WHAT NEEDS TO BE DONE: Below is a block of records. Copy every line in it that contains the word "Choose".

======== INFORMATION GIVEN ========

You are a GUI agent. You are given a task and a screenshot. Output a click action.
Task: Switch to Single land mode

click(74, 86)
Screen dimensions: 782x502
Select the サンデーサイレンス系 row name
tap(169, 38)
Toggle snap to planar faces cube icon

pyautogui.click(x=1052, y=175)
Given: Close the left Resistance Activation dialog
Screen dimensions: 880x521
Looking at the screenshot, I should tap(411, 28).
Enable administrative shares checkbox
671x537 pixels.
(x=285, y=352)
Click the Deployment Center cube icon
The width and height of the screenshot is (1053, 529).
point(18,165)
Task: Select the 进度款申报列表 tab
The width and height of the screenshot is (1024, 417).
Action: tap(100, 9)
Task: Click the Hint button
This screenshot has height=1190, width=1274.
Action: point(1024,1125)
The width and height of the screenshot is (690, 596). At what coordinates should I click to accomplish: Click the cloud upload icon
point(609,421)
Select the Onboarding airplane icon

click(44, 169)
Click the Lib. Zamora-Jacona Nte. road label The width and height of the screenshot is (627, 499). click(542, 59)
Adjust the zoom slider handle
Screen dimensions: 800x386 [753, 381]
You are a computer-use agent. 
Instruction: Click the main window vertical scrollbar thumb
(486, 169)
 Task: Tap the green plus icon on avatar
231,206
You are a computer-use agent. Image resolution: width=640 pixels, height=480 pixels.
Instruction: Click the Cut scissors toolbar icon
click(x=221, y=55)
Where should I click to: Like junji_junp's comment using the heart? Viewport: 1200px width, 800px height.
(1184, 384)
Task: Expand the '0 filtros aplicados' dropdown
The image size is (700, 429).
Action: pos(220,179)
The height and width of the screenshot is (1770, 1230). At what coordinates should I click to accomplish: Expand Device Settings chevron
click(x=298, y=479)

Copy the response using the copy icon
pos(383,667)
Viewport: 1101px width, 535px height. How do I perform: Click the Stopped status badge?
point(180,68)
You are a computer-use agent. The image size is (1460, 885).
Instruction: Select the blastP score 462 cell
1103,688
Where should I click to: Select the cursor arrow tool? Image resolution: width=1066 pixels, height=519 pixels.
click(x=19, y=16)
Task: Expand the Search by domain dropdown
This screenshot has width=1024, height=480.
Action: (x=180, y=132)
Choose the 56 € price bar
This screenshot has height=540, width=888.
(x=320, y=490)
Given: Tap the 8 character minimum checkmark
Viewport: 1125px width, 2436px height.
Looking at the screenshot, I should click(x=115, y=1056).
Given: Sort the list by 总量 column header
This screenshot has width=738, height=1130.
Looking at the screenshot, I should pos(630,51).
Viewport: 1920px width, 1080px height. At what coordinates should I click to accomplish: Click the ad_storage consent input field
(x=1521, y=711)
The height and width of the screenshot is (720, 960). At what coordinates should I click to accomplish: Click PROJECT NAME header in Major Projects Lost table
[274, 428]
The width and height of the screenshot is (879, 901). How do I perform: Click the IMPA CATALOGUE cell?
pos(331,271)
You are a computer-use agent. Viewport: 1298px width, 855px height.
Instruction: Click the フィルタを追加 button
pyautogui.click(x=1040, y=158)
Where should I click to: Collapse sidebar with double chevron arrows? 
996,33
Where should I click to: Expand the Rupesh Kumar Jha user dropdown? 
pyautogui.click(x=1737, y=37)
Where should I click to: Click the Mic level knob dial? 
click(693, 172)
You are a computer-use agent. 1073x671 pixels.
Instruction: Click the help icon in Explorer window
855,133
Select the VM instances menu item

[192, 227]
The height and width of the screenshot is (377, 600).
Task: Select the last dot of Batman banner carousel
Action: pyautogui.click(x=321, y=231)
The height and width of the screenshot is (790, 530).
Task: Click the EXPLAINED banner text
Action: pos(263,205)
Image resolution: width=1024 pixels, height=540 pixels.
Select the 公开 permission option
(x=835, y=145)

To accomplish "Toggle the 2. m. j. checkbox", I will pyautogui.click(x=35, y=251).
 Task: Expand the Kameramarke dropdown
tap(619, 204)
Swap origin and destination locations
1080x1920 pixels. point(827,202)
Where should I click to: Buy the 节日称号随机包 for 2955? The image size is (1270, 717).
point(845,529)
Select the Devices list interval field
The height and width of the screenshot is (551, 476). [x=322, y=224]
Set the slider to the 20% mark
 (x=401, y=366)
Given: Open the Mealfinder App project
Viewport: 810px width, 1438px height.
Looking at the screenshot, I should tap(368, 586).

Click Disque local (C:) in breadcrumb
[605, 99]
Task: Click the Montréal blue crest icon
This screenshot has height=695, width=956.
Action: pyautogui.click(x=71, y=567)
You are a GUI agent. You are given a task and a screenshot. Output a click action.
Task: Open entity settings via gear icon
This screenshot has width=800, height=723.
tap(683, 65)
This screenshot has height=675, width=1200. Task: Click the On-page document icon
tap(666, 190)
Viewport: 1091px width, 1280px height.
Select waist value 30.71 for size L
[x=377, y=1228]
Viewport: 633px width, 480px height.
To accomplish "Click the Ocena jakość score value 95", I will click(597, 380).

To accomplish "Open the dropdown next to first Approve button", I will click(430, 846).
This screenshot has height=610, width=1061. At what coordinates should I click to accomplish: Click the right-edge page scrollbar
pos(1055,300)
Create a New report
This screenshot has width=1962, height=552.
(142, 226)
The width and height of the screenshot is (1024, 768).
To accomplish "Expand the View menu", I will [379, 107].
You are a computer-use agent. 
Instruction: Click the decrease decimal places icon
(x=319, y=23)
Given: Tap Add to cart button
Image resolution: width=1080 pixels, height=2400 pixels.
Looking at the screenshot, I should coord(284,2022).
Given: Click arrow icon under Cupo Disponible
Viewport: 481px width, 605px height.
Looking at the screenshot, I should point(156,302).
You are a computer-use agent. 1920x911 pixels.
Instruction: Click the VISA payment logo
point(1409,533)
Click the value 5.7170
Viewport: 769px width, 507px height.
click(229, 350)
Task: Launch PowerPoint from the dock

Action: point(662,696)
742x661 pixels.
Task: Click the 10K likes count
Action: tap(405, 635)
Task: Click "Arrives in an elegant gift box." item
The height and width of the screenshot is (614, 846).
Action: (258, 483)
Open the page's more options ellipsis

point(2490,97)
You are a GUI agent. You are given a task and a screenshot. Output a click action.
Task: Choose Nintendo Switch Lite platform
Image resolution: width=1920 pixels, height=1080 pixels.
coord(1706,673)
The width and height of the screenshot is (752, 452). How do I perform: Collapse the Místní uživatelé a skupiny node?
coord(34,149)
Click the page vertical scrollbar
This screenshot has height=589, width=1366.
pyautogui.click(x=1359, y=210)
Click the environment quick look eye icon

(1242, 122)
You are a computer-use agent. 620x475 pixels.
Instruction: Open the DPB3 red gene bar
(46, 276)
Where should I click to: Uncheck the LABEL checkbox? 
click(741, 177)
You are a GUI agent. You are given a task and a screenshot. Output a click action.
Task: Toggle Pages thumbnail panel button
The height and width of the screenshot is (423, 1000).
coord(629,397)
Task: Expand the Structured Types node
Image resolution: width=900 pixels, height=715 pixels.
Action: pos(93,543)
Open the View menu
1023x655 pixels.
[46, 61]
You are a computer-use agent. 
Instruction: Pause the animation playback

========

TASK OUTPUT:
Choose the 56 € price bar
Task: Choose Nintendo Switch Lite platform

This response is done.